» 取り組む課題
京王線調布駅周辺を歩いた記事を、最後の文に続けて書き進めてください。

» 本文
80分の1丁目16番地

ペーパースクラッチによる車両作りを中心に1/80、16.5ミリゲージの鉄道模型を楽しんでいます。

さようなら京王線地上駅(調布・中編)

2012-08-11 12:46:22 | 実物・資料系(現在)
おはようございます。
眠いですzzz
オリンピックと京王線散歩に翻弄されていて模型がいっこうに進みません (^^;


さて調布駅かいわい2回目は京王線西調布駅方面へと歩いてみます。

下り電車の前方から見る京王線(前方)と相模原線(左方)の分岐部。ダイヤモンドクロッシングが西日にキラリと光ります。今回の地下化によって18箇所の踏切除去による道路の渋滞緩和とともに、この平面交差によって生じていたダイヤ上の制約からの解放が期待されています。
相模原線の上り電車は京王線の下り1番線(中央やや左上)、下り2番線(中央)の順に本線を横切って調布駅に進入しますが、クロッシング部をみると1番線との交差部は固定式なのに対し2番線は可動式になっています。通過速度はどちらもそう高くないため、恐らく交差角度の違いによるものかと思われます。



このクロッシングの先にあるのが「調布1号」踏切。通称市役所前通りとの交差部で人・クルマともに多く2路線の列車が入り乱れるポイントなので、朝夕だけでなく昼間でも長い行列が出来ています。
南側からの眺めで手前がカーブする相模原線。前方には再開発で姿を消してしまう「萬来軒」が見えます。



線路に沿って西に歩くとすぐ右手に「調布銀座」という看板を掲げた横道があります。電車に乗っていると一瞬で通過してしまうので今まで気づきませんでした。「ゆうゆうロード」という愛称がつけられ、その下の横断幕には「ここに駅があったから調布銀座が誕生しました ありがとう京王線」と書かれています。移転前の調布駅はちょうどこのあたりにあったんですね。線路脇にはその名残と思われるスペースが広がっています。

» 提供された記録

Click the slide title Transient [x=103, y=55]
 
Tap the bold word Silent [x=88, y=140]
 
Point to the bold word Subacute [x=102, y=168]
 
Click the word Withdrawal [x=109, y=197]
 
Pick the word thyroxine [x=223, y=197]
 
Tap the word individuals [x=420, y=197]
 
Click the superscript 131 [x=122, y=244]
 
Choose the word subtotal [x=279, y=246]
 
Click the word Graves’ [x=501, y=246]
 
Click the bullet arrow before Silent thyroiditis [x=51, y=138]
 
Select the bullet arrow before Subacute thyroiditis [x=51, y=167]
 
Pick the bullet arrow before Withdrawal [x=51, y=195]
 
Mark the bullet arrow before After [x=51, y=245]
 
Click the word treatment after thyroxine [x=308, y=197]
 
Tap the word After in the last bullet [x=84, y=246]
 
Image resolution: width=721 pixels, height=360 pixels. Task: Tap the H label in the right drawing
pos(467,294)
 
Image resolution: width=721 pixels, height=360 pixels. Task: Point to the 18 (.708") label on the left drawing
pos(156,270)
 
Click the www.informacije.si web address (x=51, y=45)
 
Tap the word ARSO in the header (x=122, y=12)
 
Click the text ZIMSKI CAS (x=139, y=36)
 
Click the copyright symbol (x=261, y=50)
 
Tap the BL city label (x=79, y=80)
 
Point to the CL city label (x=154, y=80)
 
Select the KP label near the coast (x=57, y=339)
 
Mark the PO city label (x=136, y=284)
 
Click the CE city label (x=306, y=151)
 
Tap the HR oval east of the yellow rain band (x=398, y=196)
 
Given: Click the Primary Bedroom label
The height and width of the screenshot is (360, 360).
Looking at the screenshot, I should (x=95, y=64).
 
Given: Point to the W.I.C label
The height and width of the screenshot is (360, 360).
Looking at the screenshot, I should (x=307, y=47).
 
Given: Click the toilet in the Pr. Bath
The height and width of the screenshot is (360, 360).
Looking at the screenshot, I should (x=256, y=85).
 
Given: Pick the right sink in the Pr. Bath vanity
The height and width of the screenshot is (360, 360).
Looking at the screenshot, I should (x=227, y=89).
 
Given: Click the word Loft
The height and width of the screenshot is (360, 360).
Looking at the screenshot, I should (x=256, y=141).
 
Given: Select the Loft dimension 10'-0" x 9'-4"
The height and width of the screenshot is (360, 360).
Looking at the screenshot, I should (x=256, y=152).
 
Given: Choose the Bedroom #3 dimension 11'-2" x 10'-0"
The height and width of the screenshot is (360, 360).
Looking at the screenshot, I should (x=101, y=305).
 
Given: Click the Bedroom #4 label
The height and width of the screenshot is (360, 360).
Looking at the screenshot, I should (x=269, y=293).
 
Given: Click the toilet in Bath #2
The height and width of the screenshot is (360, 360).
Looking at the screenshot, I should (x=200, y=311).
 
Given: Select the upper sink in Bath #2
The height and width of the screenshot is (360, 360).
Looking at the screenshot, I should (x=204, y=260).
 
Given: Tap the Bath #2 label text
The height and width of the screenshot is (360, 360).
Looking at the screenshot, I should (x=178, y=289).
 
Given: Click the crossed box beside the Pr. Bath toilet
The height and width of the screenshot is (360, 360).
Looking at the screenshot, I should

» 課題の結果
先日萬来軒で常連客から聞いた話では、移転後もしばらくは調布駅北側には細い道路しかなく、バスもこの旧駅あたりで転回していたそうです。



下り線側には旧駅跡のスペースと思われる場所に短い側線があります。たまに保線用車両が停まっているそうですが、私が行くときはいつもカラです。地下化工事が始まる前は相模原線のカーブに沿って保線車両用の側線があったので、その代替施設かと思ったのですが有効長が短かすぎますね...



その側線の先端側にはボロボロに歯抜けになった木の門扉が。周辺一帯が緩くカーブしていて昔の相模原線の分岐跡かと思われますが、目測で延長していくと現在線よりかなり西に行ってしまうので、線路敷そのものではなく関連施設の境界の跡か、単なる先入観による誤解?かも知れません。



ところで工事現場に貼ってあった工事概要図面にキニナルものが描かれていますよ。ちょうど真ん中付近のシーサスクロッシングの上あたりを見てください。ちょろりとヒゲ線が出てませんか? つまりこの保線用側線は地下に潜ってもなお生き続けるっちゅうことのようです。しかも分岐する位置がホームの途中とは恐れ入ります。果たして本当なのかどうか、答えは1週間後に判明します!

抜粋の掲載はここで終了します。